## Task instructions
Copy, exactly and without additions, every line in the records below from the one holding "The width and height of the screenshot is (1295, 844)." through the one holding "Given: Open the モニタリング tab", both ends included.

## Available records
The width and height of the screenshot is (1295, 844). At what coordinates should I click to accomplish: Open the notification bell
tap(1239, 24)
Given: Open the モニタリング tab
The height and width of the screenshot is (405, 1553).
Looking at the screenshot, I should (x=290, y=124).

...

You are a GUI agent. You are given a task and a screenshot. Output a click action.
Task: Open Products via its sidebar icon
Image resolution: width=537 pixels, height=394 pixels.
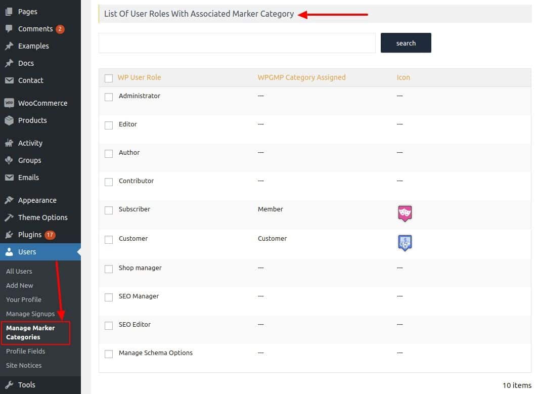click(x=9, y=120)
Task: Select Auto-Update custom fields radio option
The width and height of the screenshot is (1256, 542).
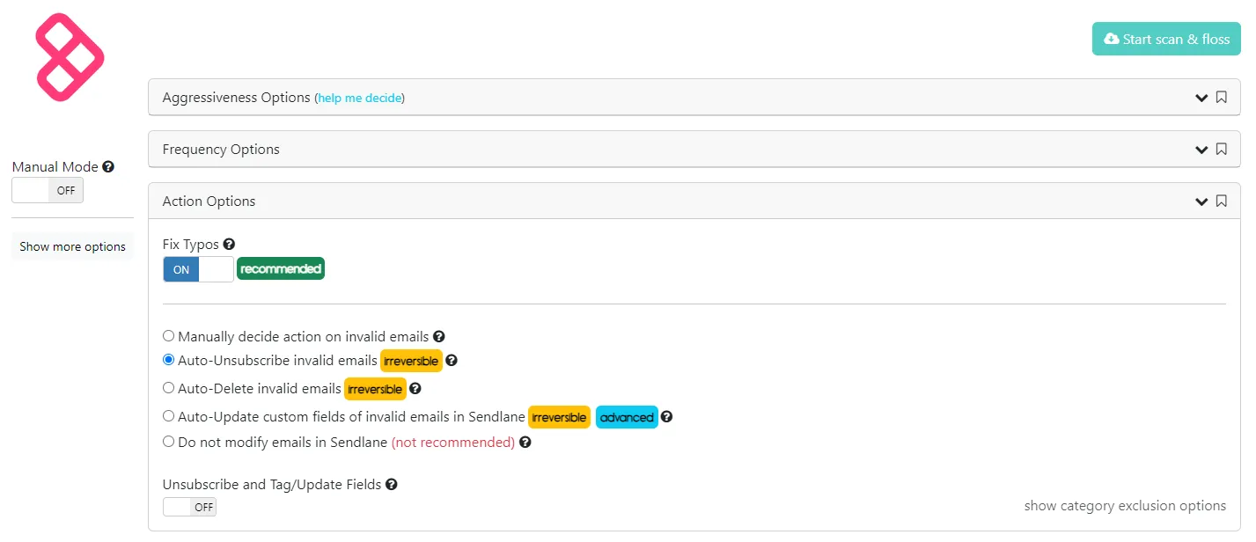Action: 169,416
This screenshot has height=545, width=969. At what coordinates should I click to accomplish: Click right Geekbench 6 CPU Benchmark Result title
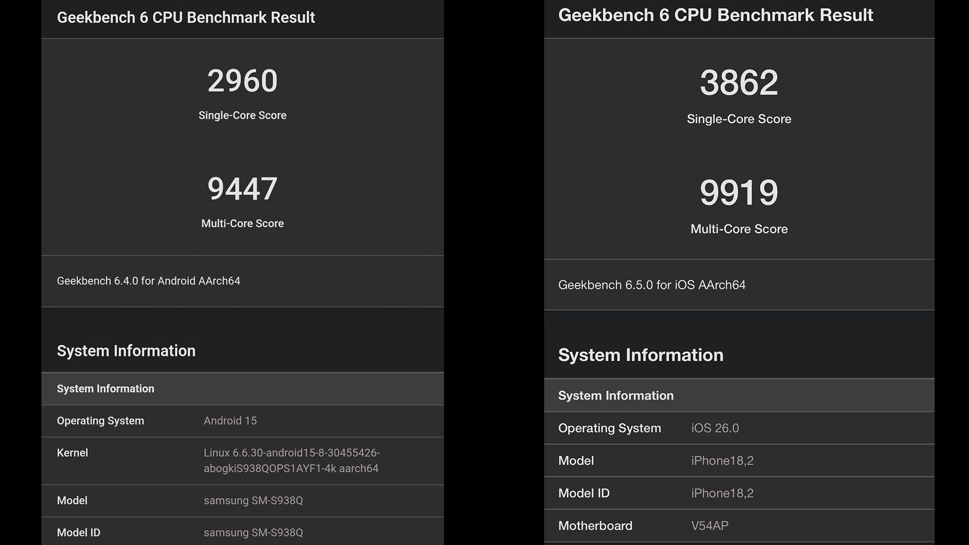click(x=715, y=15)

## Written response
The width and height of the screenshot is (1295, 844). At what coordinates should I click to accomplish: Open the notification bell
tap(1239, 24)
Given: Open the モニタリング tab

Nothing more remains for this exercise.